DFARS subpart 204.74, Disclosure of Information to Litigation Support Contractors, along with its associated new clauses, provides the policy governing the new subpart in a two-pronged implementation approach:
- The DoD is authorized to release litigation information, including sensitive information, to its litigation support contractors, provided that the litigation support contractors are subject to appropriate requirements and restrictions that comply with the requirements of 10 U.S.C. § 129(d).
- Although not required by the statute, the DoD will, to the maximum extent practicable, ensure that offerors and contractors submitting information to the DoD under solicitations and contracts will be notified that the submitted information may be disclosed to the DoD's litigation support contractors under the aforementioned conditions.
The DoD avows that failure to issue this rule as an interim rule would severely impact the government’s ability to obtain administrative, technical or professional services, including expert or technical consultation, in support of the government during or in anticipation of litigation, thereby adversely affecting the government's ability to successfully engage in legal proceedings.
The interim rule, on its face, could be potentially troubling to companies subject to government investigations and administrative enforcement actions.
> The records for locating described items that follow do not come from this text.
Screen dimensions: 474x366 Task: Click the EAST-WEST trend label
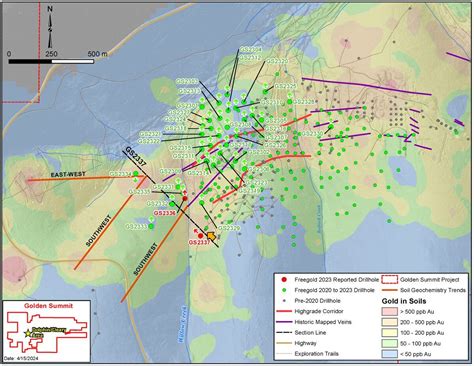coord(68,175)
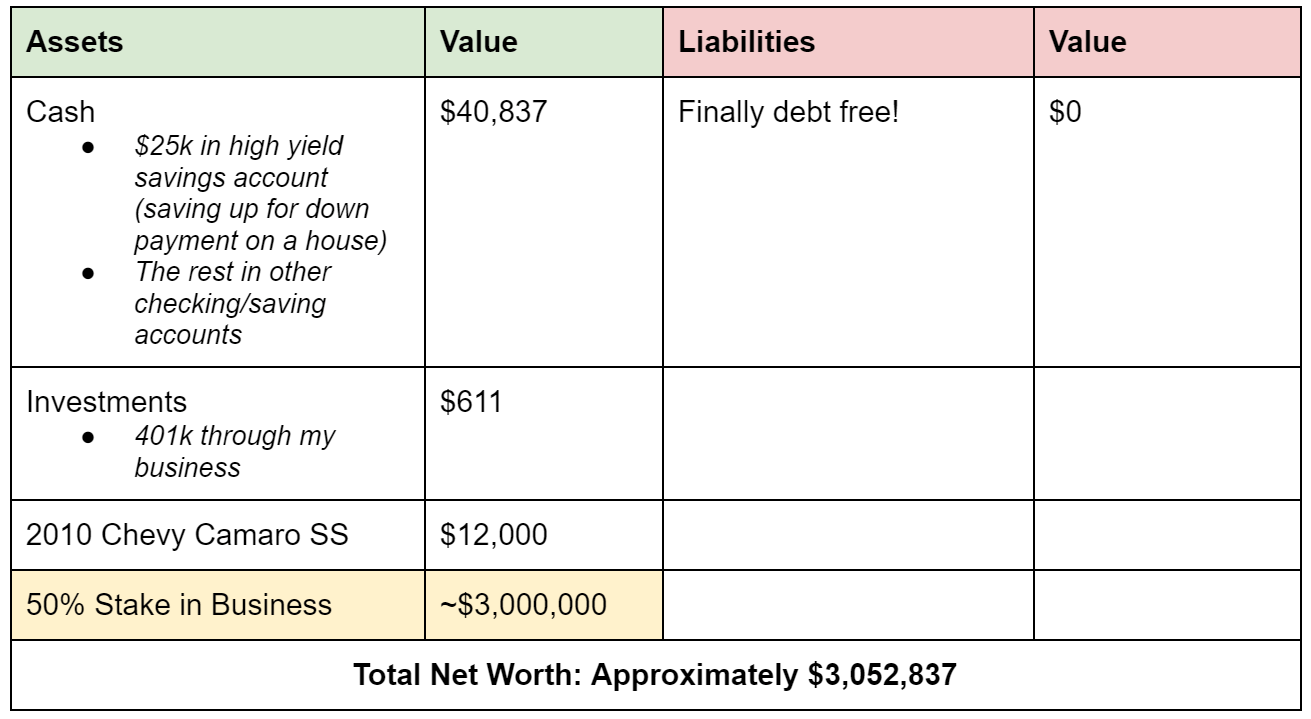Select the 50% Stake in Business cell

(219, 603)
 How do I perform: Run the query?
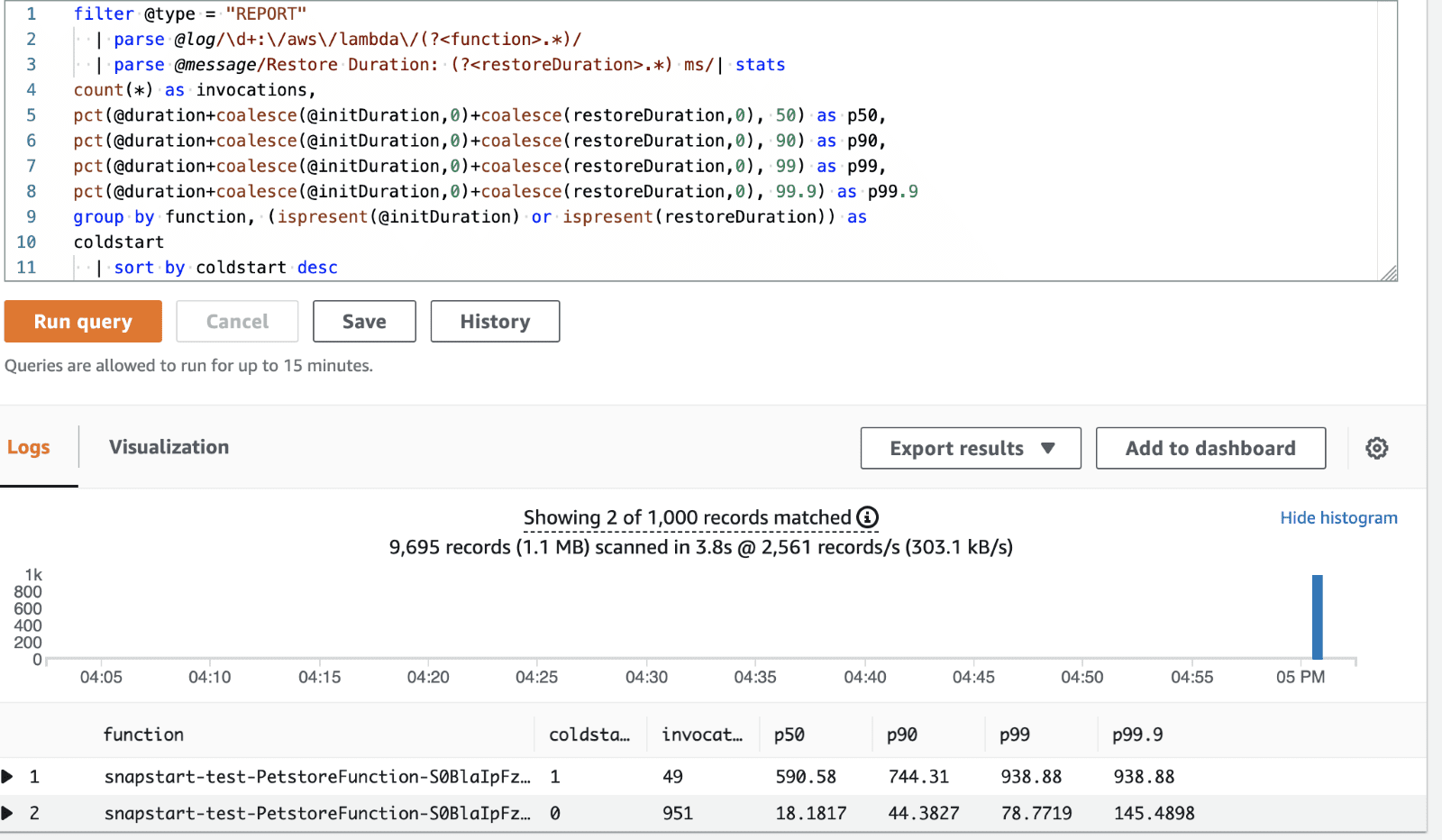pyautogui.click(x=83, y=322)
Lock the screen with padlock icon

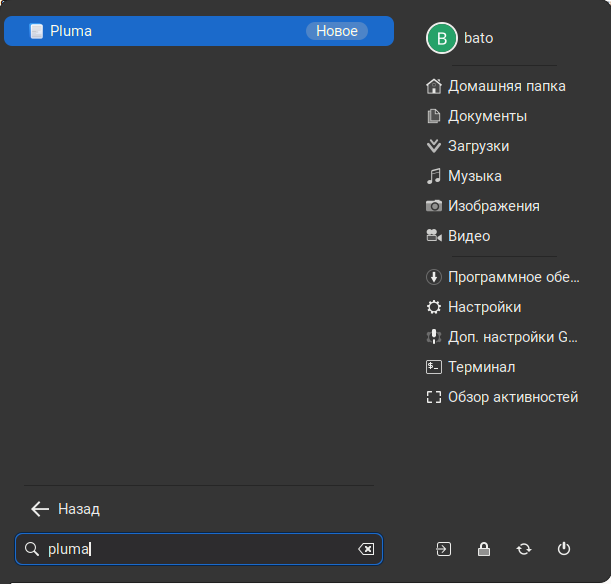[484, 548]
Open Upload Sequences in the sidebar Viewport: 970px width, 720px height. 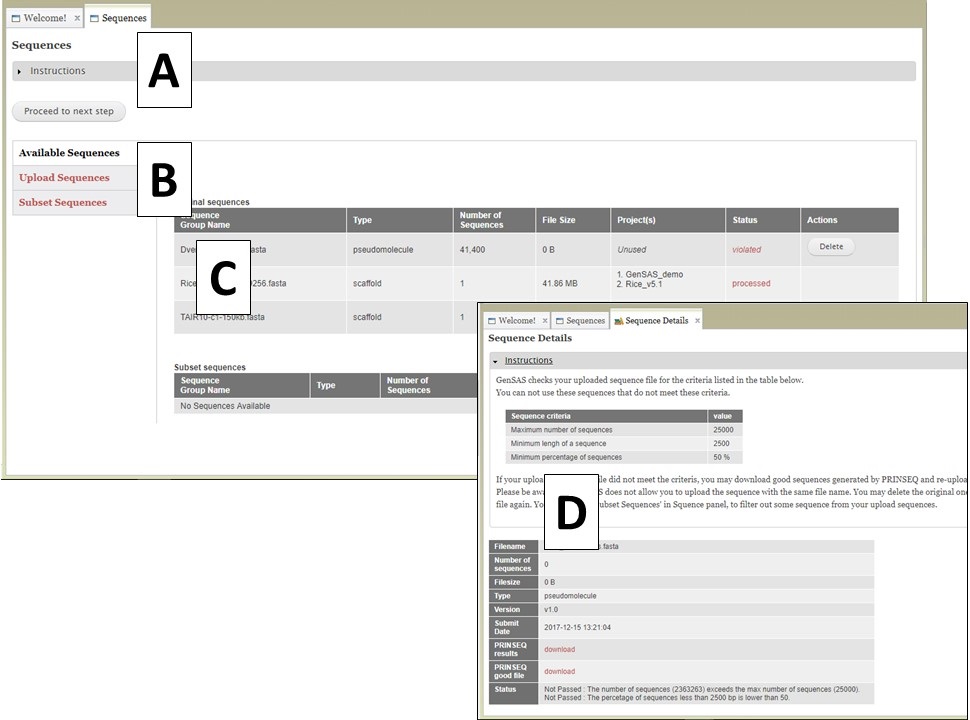point(64,177)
Such investigations and actions are usually highly confidential, and sensitive information is produced to the government with the understanding that it will be protected and not be made public or otherwise fall into the hands of competitors. Wider sharing of such information leads to greater concerns about breaches of confidentiality.
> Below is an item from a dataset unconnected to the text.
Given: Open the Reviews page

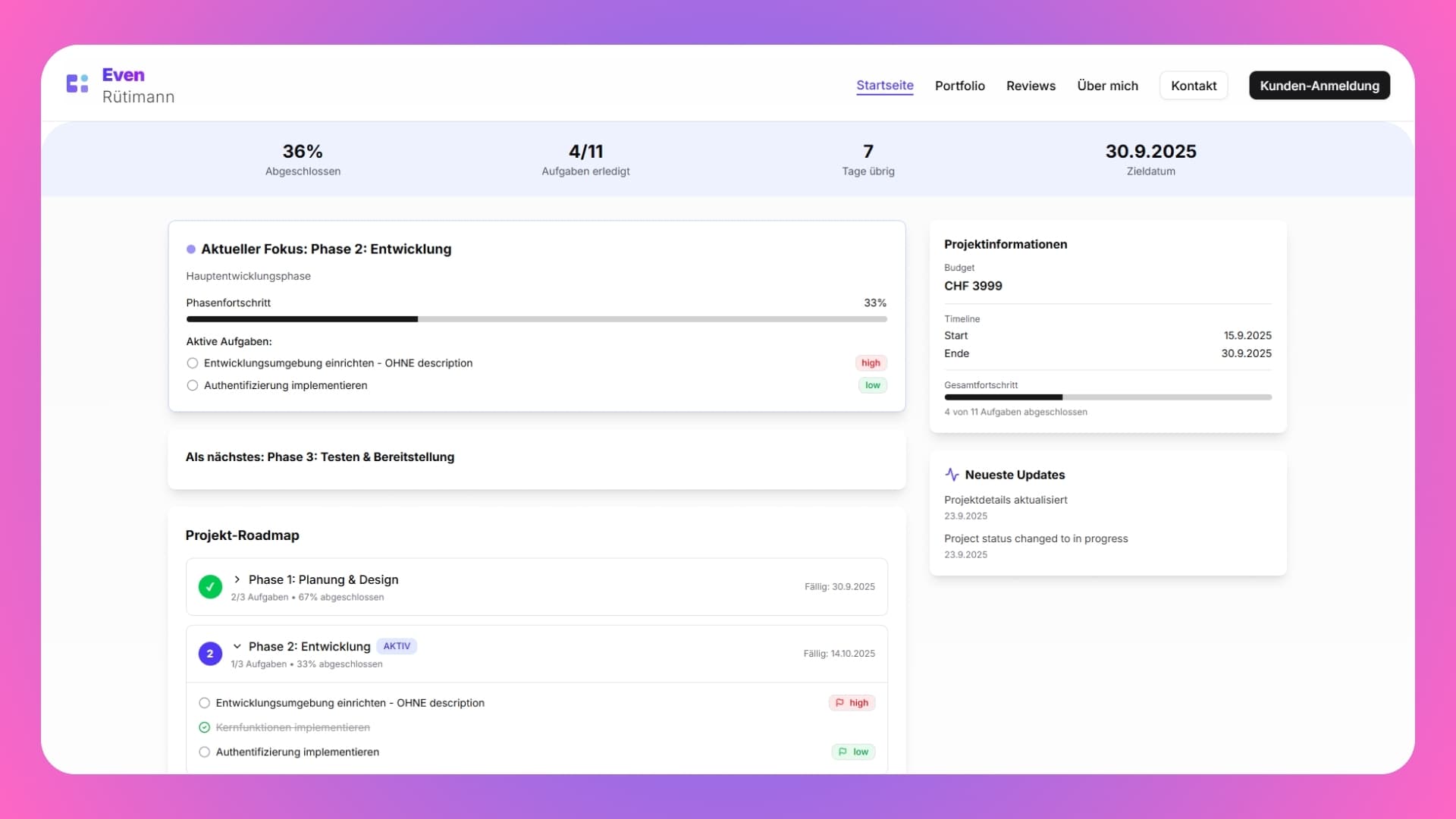Looking at the screenshot, I should click(1031, 86).
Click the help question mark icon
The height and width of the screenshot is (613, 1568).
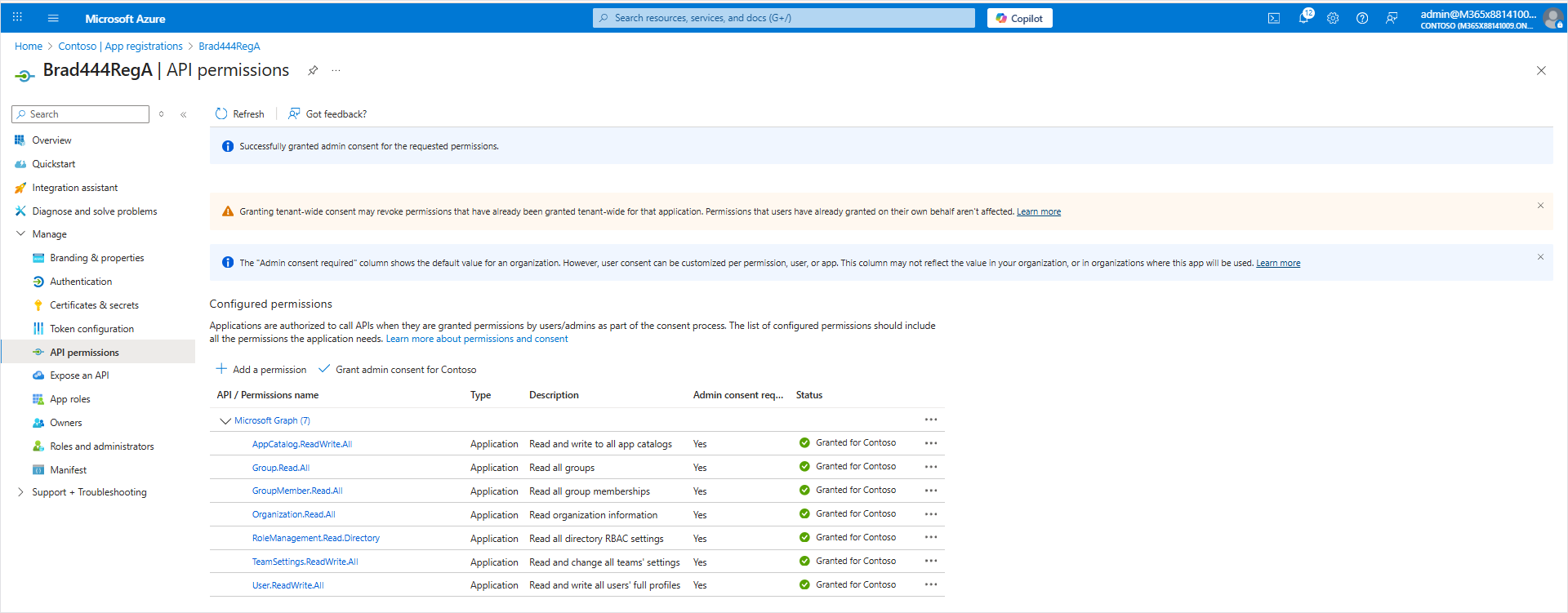tap(1362, 18)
The DoD has attempted to ameliorate these concerns by implementing safeguards under 10 U.S.C. § 129(d) to ensure that this broad usage of sensitive information does not threaten the data owner's competitive advantage because of the proprietary information, and to provide the data owner with legal remedies against the support contractor for any breach of those use restrictions. The section identifies “sensitive information” to mean confidential commercial, financial, or proprietary information, technical data, or other privileged information. (See 10 U.S.C. § 129(d)(b)(2)).
(See DFARS; Disclosure to Litigation Support Contractors (DFARS Case 2012-D029), 79 Fed. Reg. 11337-11339 (February 28, 2014)).
This new rule provides both an opportunity and a challenge to litigation support contractors. The opportunity is being able to handle additional information, but the challenge is ensuring that appropriate safeguards are in place. Thus, before accepting “sensitive information,” litigation support contractors should ensure they can comply with all of the government’s requirements.